This week, over 200 protesters from the Russian Republic of Bashkortostan gathered in Moscow to call for the dismissal of Bashkir President Murtaza Rakhimov. Bashkortostan’s opposition accuses the president and the republic’s authorities of human-rights abuses and corruption. But its demands are likely to fall on deaf ears.

Moscow, 8 April 2005 (RFE/RL) -- The place where Bashkortostan's opposition chose to stage its demonstration in Moscow yesterday had a certain significance. Protesters met on a square close to Russia's Federal Security Service building and a monument to the victims of Stalin-era political repression.

They were calling on the federal authorities to dismiss Murtaza Rakhimov from his post as president of Bashkortostan. The authoritarian Rakhimov has ruled this Muslim-majority republic in the South Ural mountains since 1993.

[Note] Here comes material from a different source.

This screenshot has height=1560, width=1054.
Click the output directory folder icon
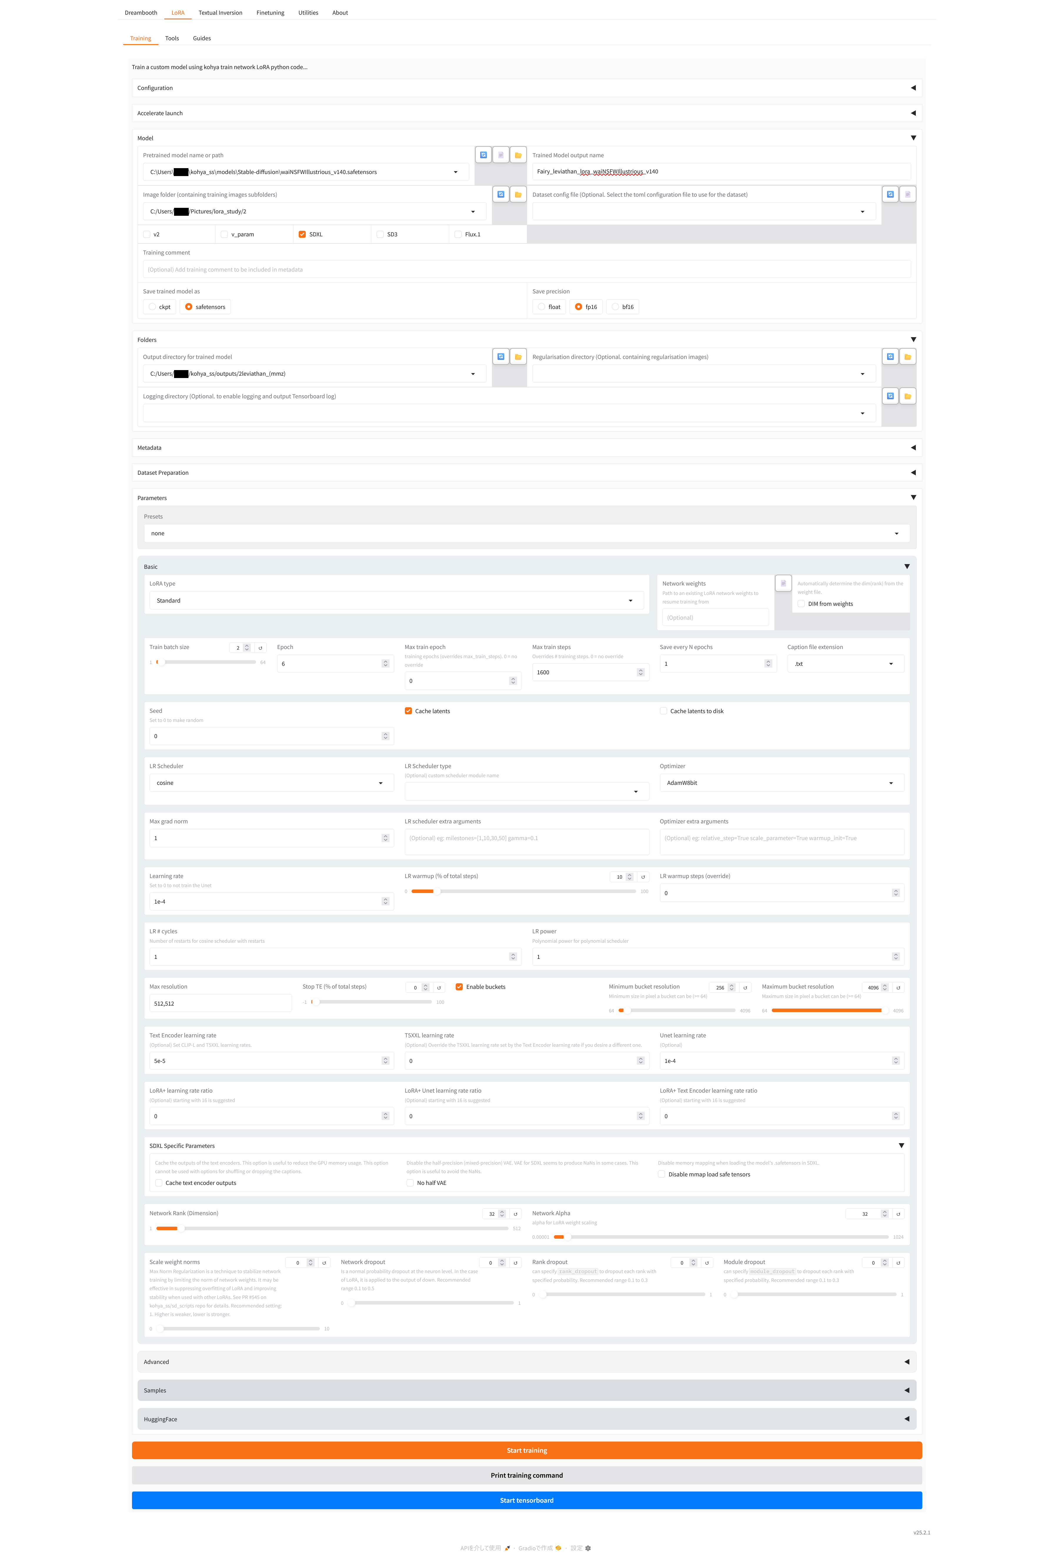tap(518, 357)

One of the protesters held a placard reading "Rakhimov's regime is arbitrary, corrupt, and violent.” A handful wore striped uniforms supposed to represent those worn by prisoners in Nazi concentration camps.
Unrest in Bashkortostan has been growing since police detained and injured several hundred people in a violent sweep of the town of Blagoveshchensk in December 2004.


Airat Dilmukhametov is the leader of the Bashkir National Front, one of the republic's more radical opposition movements. He says Rakhimov has presided over a dictatorship where human rights are regularly violated.

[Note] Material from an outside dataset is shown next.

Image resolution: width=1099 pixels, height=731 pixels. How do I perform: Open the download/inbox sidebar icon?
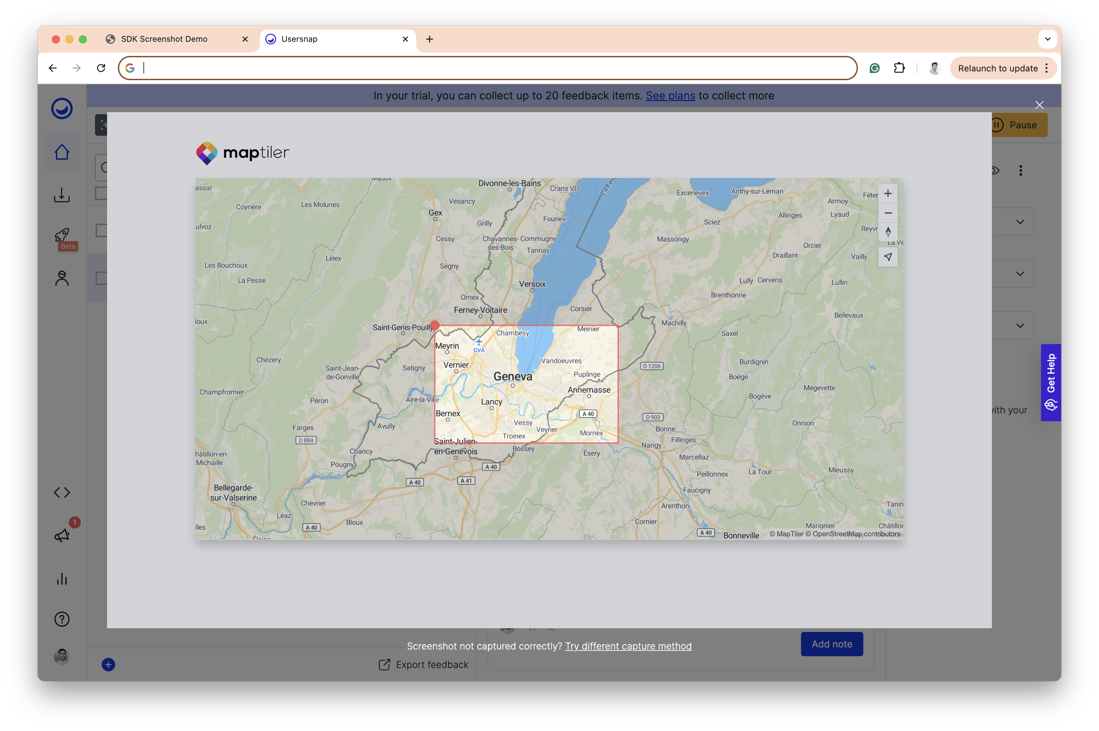pos(61,195)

"Over the past 15 years there have been many cases of death, murder, poisoning, car crashes, torture, illegal punishment," Dilmukhametov said. "A dictatorship has been established [in Bashkortostan]. This is why people are disappointed and many of them are scared."

The Bashkir opposition also accuses Rakhimov of corruption. It charges that the oil companies controlled by Rakhimov's son, Ural, have mismanaged millions of dollars through tax evasion.

The demands of the Bashkir opposition, however, are likely to fall on deaf ears.

Dilmukhametov says he has little hope that Rakhimov, who was reelected president in 2003 with the support of Russian President Vladimir Putin, will be sacked. The Kremlin is widely regarded as turning a blind eye to Rakhimov's alleged abuses in return for his loyalty.

Unrest in Bashkortostan has been growing since police detained and injured several hundred people in a violent sweep of the town of Blagoveshchensk in December 2004.

Rights groups say over 1,000 men were arrested and taken to police stations, where they were reportedly beaten and humiliated.

Dilmukhametov hopes the recent protest will draw Moscow's attention to the republic's problems in the face of growing unrest.

"We are doing this [protesting] in order for our conscience to be clear in case the situation in Bashkortostan takes a different turn," Dilmukhametov said. "We are now warning the public and the federal leadership. This is one of our last warnings."

Dilmukhametov says the opposition movement in his republic was inspired by the recent mass protests that recently toppled the government in Ukraine and Kyrgyzstan.

Boris Kagarlitsky, a political analyst who heads Moscow's Institute for Globalization Studies, believes the Russian authorities will ignore the protest. But he argues that Bashkortostan's government is not viable and that the crisis could eventually destabilize the Kremlin.

“If you don’t sacrifice Rakhimov, if you do not react to the demands of the opposition, which I think is going to be the case, then the movement will radicalize," says Kagarlitsky. "From being a movement against a local leader it will become a movement against Moscow as well."

According to the Bashkir opposition, Rakhimov's government has spared no effort to try to sabotage the protest.

Opposition leaders were delayed for five hours on Thursday after additional security checks at the airport in Ufa, the capital of Bashkortostan. The oppositionists say the checks were ordered by the Bashkir government.

They say airport officials also tried to confiscate boxes containing the lists of over 150,000 signatures in support of Rakhimov's dismissal. The boxes were later delivered to Putin's administration by the protesters in Moscow.

The Bashkir government was swift to fend off the allegations and branded the protest an attempt at undermining it.